We all like to prepare for a workout and for a good session outdoors. What if you really needed the fitness to get ready to go in the wilderness and prepare yourself for a hike? You know that you’re going to be tackling a solid challenge so you start searching the internet to find the best guide on how to prepare for hiking.
Problems start to arise, there are way too many things online and you don’t really know where to begin. You’re in luck, because today’s topic will be dealing with the ultimate hiking workout, everything you need to do to be in shape for hiking.
Everyone thinks it’s the legs, until their core muscles start giving up and they start hunching and suffering because of a heavy backpack. Your core does a lot of work when you’re hiking, particularly when balancing on a ridge or heading up a slope. You need to have a strong core if you want to hike.
Start running, it’s a good core exercise which will also put your legs to the test, another thing you’ll need for hiking. Core specific exercises like leg raises, whether lying, or while hanging, should also work. Pay attention to your lower back and do reverse body raises, ideally by allowing your body to fall below 0 degrees, which can be done on a parallel bar or in the gym, where you are less likely to feel any discomfort.
Work the Back Muscles
What do your back muscles have to do with hiking? The back is responsible for keeping you straight and you need to work on the rhomboids to keep your shoulders from slouching.

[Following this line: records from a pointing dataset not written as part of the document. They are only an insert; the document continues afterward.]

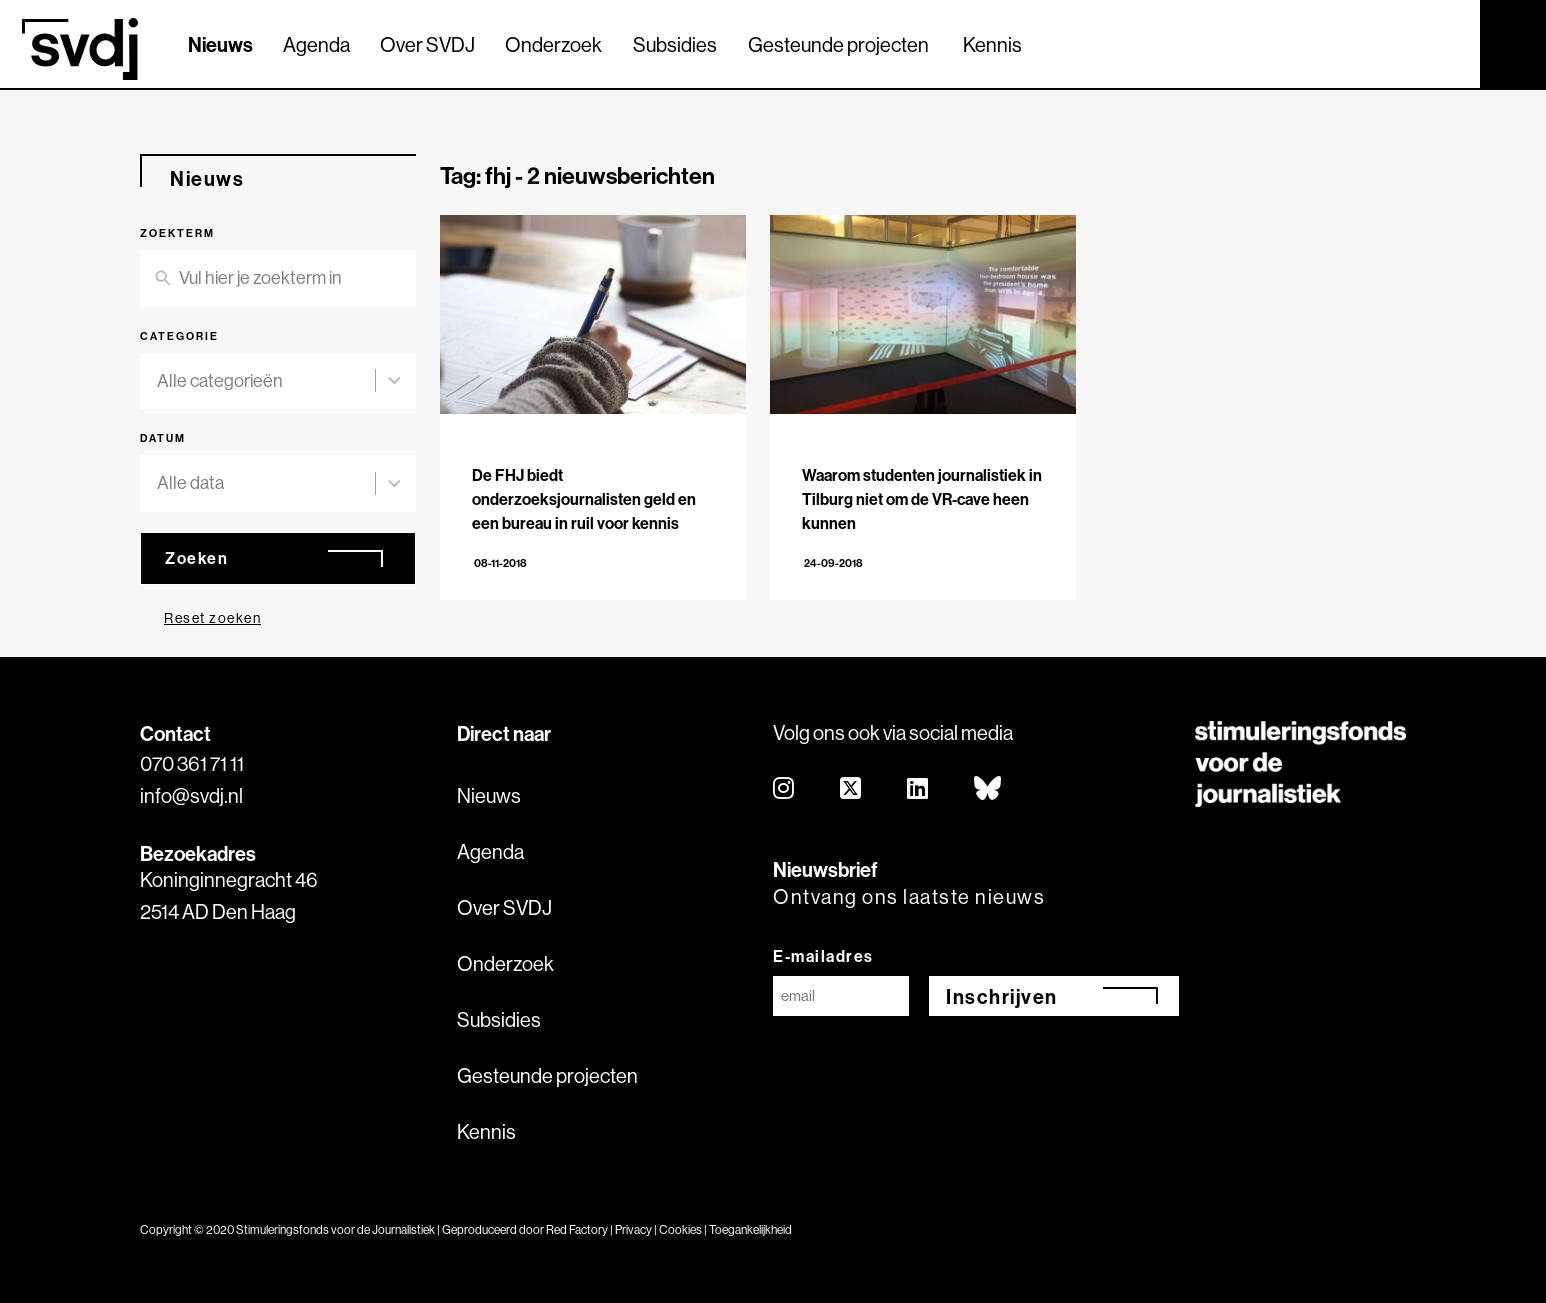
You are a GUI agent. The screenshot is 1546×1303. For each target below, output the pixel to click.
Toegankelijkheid (750, 1229)
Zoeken (196, 558)
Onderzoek (553, 44)
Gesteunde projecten (838, 44)
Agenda (316, 44)
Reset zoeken (212, 618)
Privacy (633, 1229)
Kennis (992, 44)
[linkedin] (918, 789)
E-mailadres (823, 956)
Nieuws (220, 44)
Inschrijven (1002, 996)
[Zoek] (1447, 43)
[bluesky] (988, 789)
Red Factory (577, 1229)
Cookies (680, 1229)
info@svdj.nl (191, 795)
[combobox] (266, 381)
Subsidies (675, 44)
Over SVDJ (427, 44)
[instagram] (784, 789)
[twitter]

When you’re carrying backpacks for a long time, you need a strong back otherwise you will start feeling the pain early on, which can be annoying, when you have about 70% of your journey remaining. You must work on the entirety of your body.
Walking, Running and Mini Hikes
You’re not going on a huge hike immediately, but rather a small one. You can hike it or run it, to feel what it’s like when your lungs are burning. This is a great way to feel the real deal. Find a route with lots of elevation gain and descents, if you want to experience hiking but without actually committing to a forest or trail run.
Walk more in general and try to walk faster, that should be enough as an everyday activity. When it comes to running, do the usual thing people do when preparing for a race, interval training, tempo training and long slow distance training.
Hike With Friends, But Take it Slow
Your first hike doesn’t need to be climbing an Alpine peak in winter. It can be a short route around a local hill. That shouldn’t take much endurance nor time, which is a great way to get to know your limits.
You can always increase the pace if you feel like you’re going too slow.
There is no ultimate workout, really, just a steady flow of exercises, working on your lung capacity, your legs and the rest of your body, to be fully prepared to go on a hike, with some additional weight, meaning a loaded backpack.